START Dataset records

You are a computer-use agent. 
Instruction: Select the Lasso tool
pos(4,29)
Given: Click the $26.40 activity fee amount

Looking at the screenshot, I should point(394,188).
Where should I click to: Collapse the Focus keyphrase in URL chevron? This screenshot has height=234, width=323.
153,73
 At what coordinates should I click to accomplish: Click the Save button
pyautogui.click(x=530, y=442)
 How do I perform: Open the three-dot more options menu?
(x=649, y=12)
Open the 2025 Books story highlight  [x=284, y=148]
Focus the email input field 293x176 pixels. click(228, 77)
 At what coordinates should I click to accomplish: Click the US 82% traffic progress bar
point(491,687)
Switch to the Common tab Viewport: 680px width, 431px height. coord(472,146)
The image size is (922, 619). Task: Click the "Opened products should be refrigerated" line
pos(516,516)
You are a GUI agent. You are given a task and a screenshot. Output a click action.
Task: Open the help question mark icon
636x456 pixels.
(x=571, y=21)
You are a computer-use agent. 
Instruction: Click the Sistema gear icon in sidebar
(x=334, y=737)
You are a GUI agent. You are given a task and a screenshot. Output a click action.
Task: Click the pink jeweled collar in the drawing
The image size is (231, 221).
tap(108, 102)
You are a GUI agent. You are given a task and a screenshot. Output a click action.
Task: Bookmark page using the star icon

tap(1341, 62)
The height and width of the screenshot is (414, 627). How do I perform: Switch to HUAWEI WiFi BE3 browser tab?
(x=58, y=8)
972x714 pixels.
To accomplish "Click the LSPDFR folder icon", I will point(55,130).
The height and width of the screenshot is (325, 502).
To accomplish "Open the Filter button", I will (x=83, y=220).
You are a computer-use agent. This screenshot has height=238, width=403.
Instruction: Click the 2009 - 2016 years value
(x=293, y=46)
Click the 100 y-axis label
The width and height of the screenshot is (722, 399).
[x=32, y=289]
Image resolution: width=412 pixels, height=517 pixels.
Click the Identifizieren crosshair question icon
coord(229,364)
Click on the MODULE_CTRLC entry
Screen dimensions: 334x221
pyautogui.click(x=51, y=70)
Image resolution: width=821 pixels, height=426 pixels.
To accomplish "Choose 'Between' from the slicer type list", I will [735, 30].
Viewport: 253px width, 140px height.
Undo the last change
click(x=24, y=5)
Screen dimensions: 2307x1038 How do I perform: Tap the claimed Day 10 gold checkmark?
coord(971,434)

END Dataset records

-- What needs to be done --
An exact transcription of all the records is required.

-- Written solution --
You are a computer-use agent. 
Instruction: Select the Lasso tool
pos(4,29)
Given: Click the $26.40 activity fee amount

Looking at the screenshot, I should point(394,188).
Where should I click to: Collapse the Focus keyphrase in URL chevron? This screenshot has height=234, width=323.
153,73
 At what coordinates should I click to accomplish: Click the Save button
pyautogui.click(x=530, y=442)
 How do I perform: Open the three-dot more options menu?
(x=649, y=12)
Open the 2025 Books story highlight  [x=284, y=148]
Focus the email input field 293x176 pixels. click(228, 77)
 At what coordinates should I click to accomplish: Click the US 82% traffic progress bar
point(491,687)
Switch to the Common tab Viewport: 680px width, 431px height. coord(472,146)
The image size is (922, 619). Task: Click the "Opened products should be refrigerated" line
pos(516,516)
You are a GUI agent. You are given a task and a screenshot. Output a click action.
Task: Open the help question mark icon
636x456 pixels.
(x=571, y=21)
You are a computer-use agent. 
Instruction: Click the Sistema gear icon in sidebar
(x=334, y=737)
You are a GUI agent. You are given a task and a screenshot. Output a click action.
Task: Click the pink jeweled collar in the drawing
The image size is (231, 221).
tap(108, 102)
You are a GUI agent. You are given a task and a screenshot. Output a click action.
Task: Bookmark page using the star icon

tap(1341, 62)
The height and width of the screenshot is (414, 627). How do I perform: Switch to HUAWEI WiFi BE3 browser tab?
(x=58, y=8)
972x714 pixels.
To accomplish "Click the LSPDFR folder icon", I will point(55,130).
The height and width of the screenshot is (325, 502).
To accomplish "Open the Filter button", I will (x=83, y=220).
You are a computer-use agent. This screenshot has height=238, width=403.
Instruction: Click the 2009 - 2016 years value
(x=293, y=46)
Click the 100 y-axis label
The width and height of the screenshot is (722, 399).
[x=32, y=289]
Image resolution: width=412 pixels, height=517 pixels.
Click the Identifizieren crosshair question icon
coord(229,364)
Click on the MODULE_CTRLC entry
Screen dimensions: 334x221
pyautogui.click(x=51, y=70)
Image resolution: width=821 pixels, height=426 pixels.
To accomplish "Choose 'Between' from the slicer type list", I will [735, 30].
Viewport: 253px width, 140px height.
Undo the last change
click(x=24, y=5)
Screen dimensions: 2307x1038 How do I perform: Tap the claimed Day 10 gold checkmark?
coord(971,434)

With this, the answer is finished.